Businesses will get relief with changes to the bankruptcy laws but directors need to be aware that their duties remain in place and a business that is failing may not be saved by these changes.
Directors who continue to trade a distressed company without good prospects of recovery are exposing themselves to personal liability.
As a part of the Government’s stimulus measures, company directors will have a six month relief period from their obligations to prevent their companies trading while insolvent only if the debts are incurred in the company’s ordinary course of business.
The new measures increase the minimum for a creditor to issue a statutory demand to a company from $2000 to $20,000. Companies now have 6 months to respond to statutory demands instead of the usual 21 days.
The Coronavirus Economic Response Package Omnibus Bill 2020 (Economic Response Bill) was passed in Parliament and received Royal Assent on 24 March 2020. The provisions came into effect on 25 March 2020 and will remain in place for six months.
Treasurer Josh Frydenberg says: “(The measures are) a new regulatory shield that we are providing to directors and to businesses by changing insolvency and bankruptcy laws and the Corporations Act and will help get these businesses to the other side by trading through this very, very difficult period.
There is additional flexibility in the Corporations Act 2001 for the Treasurer to provide relief for companies from provisions of the Act for six months if effected by COVID-19.
Temporary changes have been made to the Australian Securities and Investments Commission (ASIC) enforcement powers.

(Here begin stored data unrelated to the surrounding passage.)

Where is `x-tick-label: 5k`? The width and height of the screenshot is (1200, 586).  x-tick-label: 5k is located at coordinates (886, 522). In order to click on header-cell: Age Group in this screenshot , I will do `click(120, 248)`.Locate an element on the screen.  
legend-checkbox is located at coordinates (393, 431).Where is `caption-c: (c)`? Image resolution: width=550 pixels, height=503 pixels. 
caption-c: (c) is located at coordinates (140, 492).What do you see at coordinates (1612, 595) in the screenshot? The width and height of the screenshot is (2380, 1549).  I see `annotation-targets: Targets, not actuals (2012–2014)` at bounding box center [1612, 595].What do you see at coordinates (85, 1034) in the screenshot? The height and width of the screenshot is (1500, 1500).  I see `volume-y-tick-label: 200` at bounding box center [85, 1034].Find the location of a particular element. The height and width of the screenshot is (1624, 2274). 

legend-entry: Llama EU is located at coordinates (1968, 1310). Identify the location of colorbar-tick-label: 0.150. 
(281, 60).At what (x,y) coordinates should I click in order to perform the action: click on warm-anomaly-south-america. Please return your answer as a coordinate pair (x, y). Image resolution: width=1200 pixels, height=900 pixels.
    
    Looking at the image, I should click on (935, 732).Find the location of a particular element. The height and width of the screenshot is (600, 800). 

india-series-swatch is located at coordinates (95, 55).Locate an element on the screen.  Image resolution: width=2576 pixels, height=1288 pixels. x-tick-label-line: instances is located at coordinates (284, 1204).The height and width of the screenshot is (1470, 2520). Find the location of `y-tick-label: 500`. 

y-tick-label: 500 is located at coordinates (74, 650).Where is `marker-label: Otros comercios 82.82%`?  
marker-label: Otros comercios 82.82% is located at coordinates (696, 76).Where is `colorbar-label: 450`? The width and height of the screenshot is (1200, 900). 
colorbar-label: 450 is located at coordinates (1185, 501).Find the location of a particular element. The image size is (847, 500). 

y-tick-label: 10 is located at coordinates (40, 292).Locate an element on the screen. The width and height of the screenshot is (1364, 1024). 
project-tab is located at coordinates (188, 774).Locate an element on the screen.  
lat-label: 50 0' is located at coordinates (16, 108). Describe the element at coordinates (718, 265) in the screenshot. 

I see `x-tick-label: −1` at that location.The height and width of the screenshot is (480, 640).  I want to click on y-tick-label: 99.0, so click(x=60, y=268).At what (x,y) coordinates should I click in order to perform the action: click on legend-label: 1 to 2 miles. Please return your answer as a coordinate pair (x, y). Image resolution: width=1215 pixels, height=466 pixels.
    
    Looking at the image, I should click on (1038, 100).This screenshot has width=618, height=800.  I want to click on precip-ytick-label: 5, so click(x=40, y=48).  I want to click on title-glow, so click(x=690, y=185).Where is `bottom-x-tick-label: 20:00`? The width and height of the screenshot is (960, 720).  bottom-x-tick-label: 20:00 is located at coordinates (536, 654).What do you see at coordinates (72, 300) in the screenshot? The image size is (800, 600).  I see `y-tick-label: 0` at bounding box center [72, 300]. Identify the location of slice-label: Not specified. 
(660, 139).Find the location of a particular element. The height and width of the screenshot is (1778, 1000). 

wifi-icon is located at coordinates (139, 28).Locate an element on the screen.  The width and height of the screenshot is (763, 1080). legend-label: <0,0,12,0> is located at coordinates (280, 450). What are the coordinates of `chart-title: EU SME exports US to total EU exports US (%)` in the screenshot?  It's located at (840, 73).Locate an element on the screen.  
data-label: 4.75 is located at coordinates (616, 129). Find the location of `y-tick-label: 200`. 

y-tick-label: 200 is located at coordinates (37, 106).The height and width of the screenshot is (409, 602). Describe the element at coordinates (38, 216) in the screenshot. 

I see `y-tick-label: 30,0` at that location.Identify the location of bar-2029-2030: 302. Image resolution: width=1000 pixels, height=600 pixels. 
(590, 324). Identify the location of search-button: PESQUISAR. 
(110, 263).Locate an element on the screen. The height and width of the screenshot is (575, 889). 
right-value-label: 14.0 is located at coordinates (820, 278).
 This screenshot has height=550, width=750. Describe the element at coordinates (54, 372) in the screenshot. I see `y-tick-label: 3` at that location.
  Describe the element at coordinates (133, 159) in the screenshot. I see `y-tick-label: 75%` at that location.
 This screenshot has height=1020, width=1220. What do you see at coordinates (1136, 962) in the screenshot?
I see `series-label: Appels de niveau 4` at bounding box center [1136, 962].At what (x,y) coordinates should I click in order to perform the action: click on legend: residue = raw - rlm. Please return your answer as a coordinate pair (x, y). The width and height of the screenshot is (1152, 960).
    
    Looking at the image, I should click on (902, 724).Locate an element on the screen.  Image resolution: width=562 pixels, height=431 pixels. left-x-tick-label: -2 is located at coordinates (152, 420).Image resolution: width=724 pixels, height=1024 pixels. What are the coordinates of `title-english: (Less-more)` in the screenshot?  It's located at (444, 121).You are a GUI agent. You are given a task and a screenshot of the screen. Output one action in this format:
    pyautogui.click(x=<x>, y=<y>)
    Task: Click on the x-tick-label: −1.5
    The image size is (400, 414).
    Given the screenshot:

If companies make individual requests, ASIC can offer relief from provisions or cease action for noncompliance.
The Bill mandates that directors are able to incur a debt if it is necessary to facilitate the continuation of the business during the six month period that begins on commencement of the subparagraph.
The explanatory memorandum says: “This could include, for example, a director taking out a loan to move some business operations online. It could also include debts incurred through continuing to pay employees during the Coronavirus pandemic.”
Despite this, directors may still face criminal penalties if debts are incurred dishonestly or fraudulently during this period.
Law firm Clayton Utz notes: “It is very important to recognise that director’s duties (fiduciary, ‘care and diligence’, prohibitions against misleading and associated conduct) are not relieved under the amendments to the Corporations Act.”
In addition, law firm Maddocks says the reforms that impact directors do not consider the position where a company was insolvent or on the brink of insolvency before these reforms commence.
“On one view of it, there will be a significant increase in ‘zombie’ companies who will continue to trade (albeit in a limited capacity given the current restrictions).”
Clayton Utz says despite the six month relief from insolvent trading liability, businesses that continue to trade without a considered recovery plan put themselves at high risk of a formal insolvency process when the relief ends.
“Continuing to trade a financially distressed company without purpose is not an option and would probably expose directors to personal liability under the relevant statutory provisions of the Corporations Act.”
“This six month period should be viewed as a planning period to reassess a company’s financial position, business model, costs and expenses and to model what business conditions look like going forward.”